• [Data extracts]
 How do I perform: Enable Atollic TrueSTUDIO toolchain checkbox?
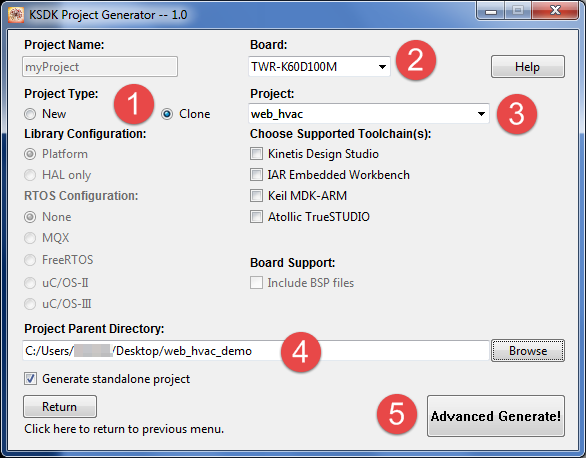click(x=256, y=217)
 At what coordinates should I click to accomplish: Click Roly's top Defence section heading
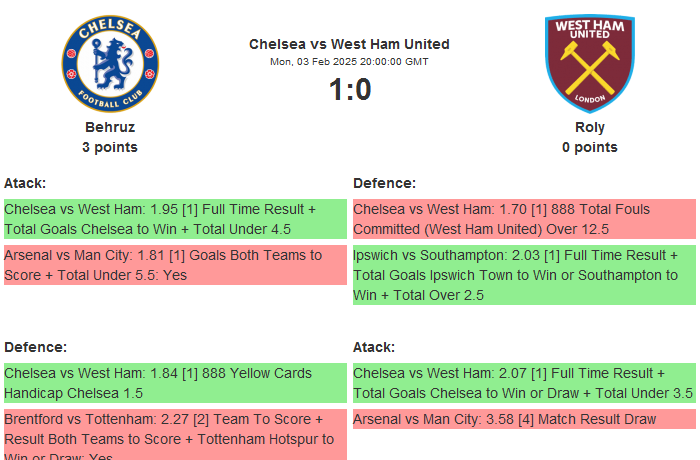385,183
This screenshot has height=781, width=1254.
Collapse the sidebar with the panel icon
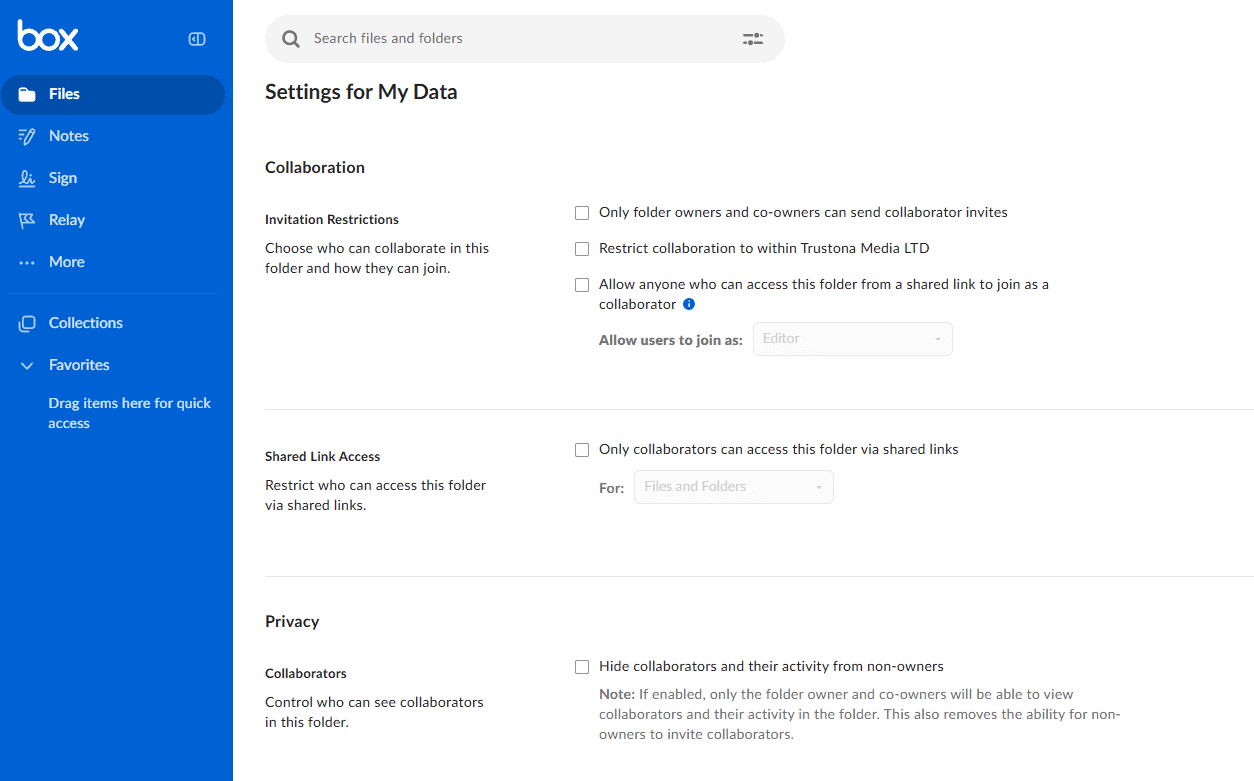point(197,39)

• [Work item] Would you please set down the listing above exactly, minus its images?

• [Exercise solution]
 How do I perform: Enable Atollic TrueSTUDIO toolchain checkbox?
click(x=256, y=217)
 At what coordinates should I click to accomplish: Click Roly's top Defence section heading
385,183
This screenshot has height=781, width=1254.
Collapse the sidebar with the panel icon
point(197,39)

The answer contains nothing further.